Copy the data word for word, beginning at the line that contains "This screenshot has" and stopping at the end of the data. Omit the pictures from the copy.

# Listing start

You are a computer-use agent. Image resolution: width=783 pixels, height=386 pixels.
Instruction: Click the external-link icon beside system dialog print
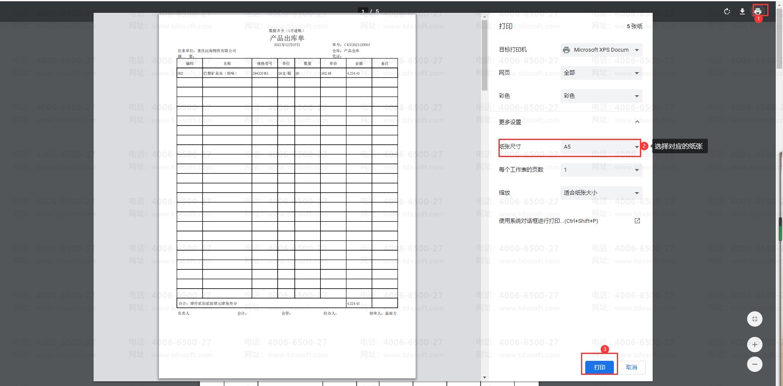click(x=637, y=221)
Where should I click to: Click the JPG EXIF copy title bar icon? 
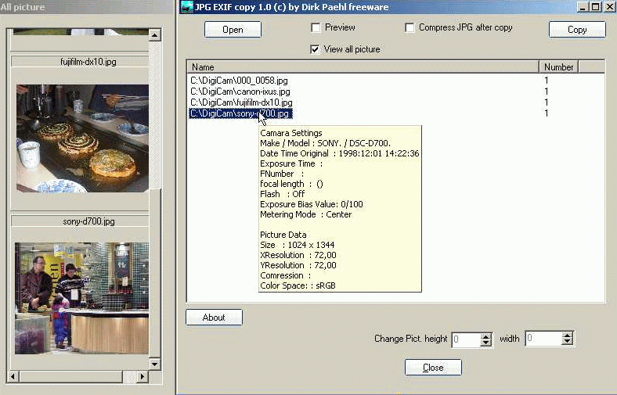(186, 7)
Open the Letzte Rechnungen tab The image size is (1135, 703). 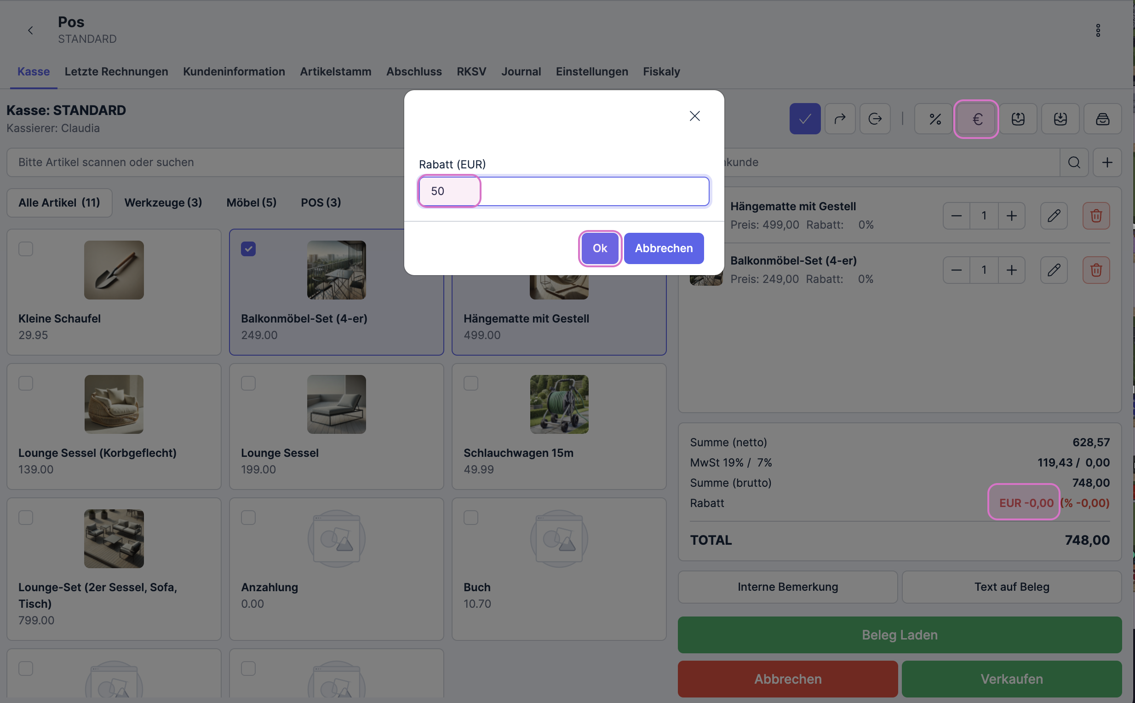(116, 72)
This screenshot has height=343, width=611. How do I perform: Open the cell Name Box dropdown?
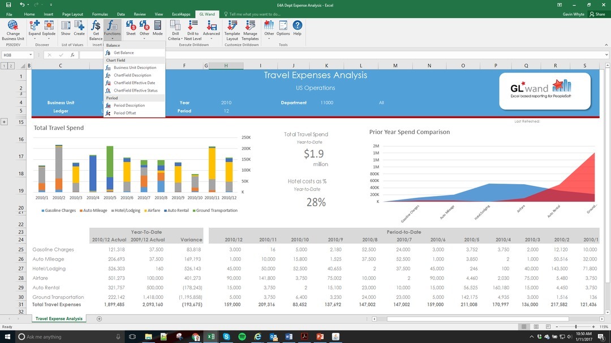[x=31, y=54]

# Listing end

Response to the task ::
This screenshot has height=343, width=611. How do I perform: Open the cell Name Box dropdown?
[x=31, y=54]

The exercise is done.